Carlson shows his flair as a journalist when he parts from his search for dead presidents to occasionally share some of a president’s lesser-known accomplishments. Herbert Hoover, for example, invented “Hoover-ball”—a game like volleyball played with a medicine ball on the White House lawn while the nation sunk into the Great Depression. Hoover would summon members of his cabinet to take part.
Funerals have played a critical role in formulating our presidents’ legacies, especially if the chief executives died in office. Jacqueline Kennedy controlled every detail of JFK’s funeral, even telling their three-year-old son when to salute his father’s passing casket. The greatest death trip of all was the Lincoln procession by train back to Illinois. His casket was viewed by tens of thousands of Americans. For those presidents who were fortunate enough not to have died in office, one of their responsibilities while in office was to review and approve their own funeral arrangements.
Unwilling to leave their legacies to others—especially the press—presidents in the 20th century began to create “libraries” to house their official papers. In order to encourage the public to visit, these museums came to utilize Disney-type animatronics. A life-sized Lyndon B. Johnson speaks to his visitors, extolling his social accomplishments while downplaying his disastrous war in Vietnam. Before dead presidents entered into the entertainment business, they (or their surviving family members) made sure their tombs were the largest around with appropriate ornamentation.
The demise of a president has offered politicians an opportunity to cement his legacy by naming things in his honor. Anything funded publicly was fair game, including the names of cities (Washington, DC), states (Washington again), airports (JFK and Ronald Reagan), and a host of public schools, towns, and thoroughfares. No president, except Washington, escaped political rivals even after death. The battles that might have plagued their administrations continued post-mortem in the memorial appropriation process.

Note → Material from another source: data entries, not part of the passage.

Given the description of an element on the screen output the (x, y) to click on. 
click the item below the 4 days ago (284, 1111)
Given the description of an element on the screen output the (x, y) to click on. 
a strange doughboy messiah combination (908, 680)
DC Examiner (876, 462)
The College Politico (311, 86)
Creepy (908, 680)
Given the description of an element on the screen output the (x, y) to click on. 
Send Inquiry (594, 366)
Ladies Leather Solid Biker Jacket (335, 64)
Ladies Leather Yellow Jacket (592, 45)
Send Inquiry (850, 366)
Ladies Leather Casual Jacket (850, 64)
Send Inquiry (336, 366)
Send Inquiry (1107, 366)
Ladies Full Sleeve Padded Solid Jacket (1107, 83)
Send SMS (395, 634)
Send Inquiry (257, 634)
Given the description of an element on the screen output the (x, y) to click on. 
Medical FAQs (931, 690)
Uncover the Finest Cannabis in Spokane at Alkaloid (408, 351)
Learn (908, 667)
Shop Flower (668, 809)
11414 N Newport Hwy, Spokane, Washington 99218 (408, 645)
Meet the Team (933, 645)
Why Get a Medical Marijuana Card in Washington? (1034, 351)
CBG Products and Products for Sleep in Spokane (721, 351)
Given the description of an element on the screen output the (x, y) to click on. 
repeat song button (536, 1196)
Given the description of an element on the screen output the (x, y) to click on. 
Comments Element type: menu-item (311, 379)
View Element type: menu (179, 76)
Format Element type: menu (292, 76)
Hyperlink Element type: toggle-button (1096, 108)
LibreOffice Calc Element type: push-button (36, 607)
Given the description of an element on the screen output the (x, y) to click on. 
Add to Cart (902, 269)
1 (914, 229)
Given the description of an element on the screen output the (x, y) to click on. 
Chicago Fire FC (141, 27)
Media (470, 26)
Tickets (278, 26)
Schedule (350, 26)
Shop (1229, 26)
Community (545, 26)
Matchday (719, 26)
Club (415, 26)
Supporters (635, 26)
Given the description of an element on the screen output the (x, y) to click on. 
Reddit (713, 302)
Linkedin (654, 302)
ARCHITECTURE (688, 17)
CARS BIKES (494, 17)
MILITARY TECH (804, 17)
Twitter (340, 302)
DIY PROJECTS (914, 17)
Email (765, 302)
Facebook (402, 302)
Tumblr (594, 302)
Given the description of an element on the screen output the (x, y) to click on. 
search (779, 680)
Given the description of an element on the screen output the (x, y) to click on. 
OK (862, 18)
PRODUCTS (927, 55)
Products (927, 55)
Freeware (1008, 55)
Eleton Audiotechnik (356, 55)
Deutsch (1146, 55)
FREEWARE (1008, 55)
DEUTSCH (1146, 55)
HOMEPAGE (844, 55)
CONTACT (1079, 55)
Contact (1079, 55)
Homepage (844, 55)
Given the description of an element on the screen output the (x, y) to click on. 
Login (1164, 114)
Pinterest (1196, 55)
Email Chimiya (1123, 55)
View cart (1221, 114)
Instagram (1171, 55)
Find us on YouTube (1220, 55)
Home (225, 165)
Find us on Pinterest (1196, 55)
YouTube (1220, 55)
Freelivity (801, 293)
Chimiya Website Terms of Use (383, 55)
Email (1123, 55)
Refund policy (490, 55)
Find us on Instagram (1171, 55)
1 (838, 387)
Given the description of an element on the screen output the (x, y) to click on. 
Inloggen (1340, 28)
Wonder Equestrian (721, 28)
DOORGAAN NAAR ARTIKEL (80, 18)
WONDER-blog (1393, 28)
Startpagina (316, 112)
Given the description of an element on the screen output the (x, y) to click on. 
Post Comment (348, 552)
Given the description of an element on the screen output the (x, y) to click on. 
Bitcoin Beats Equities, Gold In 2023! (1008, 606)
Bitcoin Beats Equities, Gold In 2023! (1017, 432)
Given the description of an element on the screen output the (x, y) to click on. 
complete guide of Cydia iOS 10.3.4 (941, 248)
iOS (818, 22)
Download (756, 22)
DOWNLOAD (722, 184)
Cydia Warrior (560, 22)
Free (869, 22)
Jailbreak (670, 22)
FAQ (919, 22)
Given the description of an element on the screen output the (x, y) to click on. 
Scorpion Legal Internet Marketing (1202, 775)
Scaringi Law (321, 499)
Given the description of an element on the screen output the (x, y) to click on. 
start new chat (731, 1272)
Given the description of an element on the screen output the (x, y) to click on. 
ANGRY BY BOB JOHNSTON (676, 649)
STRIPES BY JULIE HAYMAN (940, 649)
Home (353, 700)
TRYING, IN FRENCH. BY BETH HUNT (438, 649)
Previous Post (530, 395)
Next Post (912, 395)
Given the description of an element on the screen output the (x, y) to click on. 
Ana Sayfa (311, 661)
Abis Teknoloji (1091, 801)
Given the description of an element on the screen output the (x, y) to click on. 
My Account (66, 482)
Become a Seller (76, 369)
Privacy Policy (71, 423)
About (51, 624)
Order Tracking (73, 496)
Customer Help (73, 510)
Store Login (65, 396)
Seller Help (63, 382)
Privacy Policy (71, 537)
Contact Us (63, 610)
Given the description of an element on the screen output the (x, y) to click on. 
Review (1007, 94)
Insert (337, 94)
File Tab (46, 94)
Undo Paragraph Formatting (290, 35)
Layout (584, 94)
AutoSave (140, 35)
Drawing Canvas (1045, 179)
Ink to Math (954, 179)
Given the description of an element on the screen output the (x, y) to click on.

In his final chapter, Carlson tells the story of the reliefs cut from the stone surface of Mount Rushmore. The land on which the visages of the four presidents—Washington, Jefferson, Lincoln and Roosevelt—were carved was originally territory taken by European Americans from Native Americans. The monument was intended as a tourist attraction, and it has been quite successful in that regard.
Carlson’s book is a delightful excursion into Americana. It is not the work of a trained historian, but, if it were, it likely would not have been as much fun.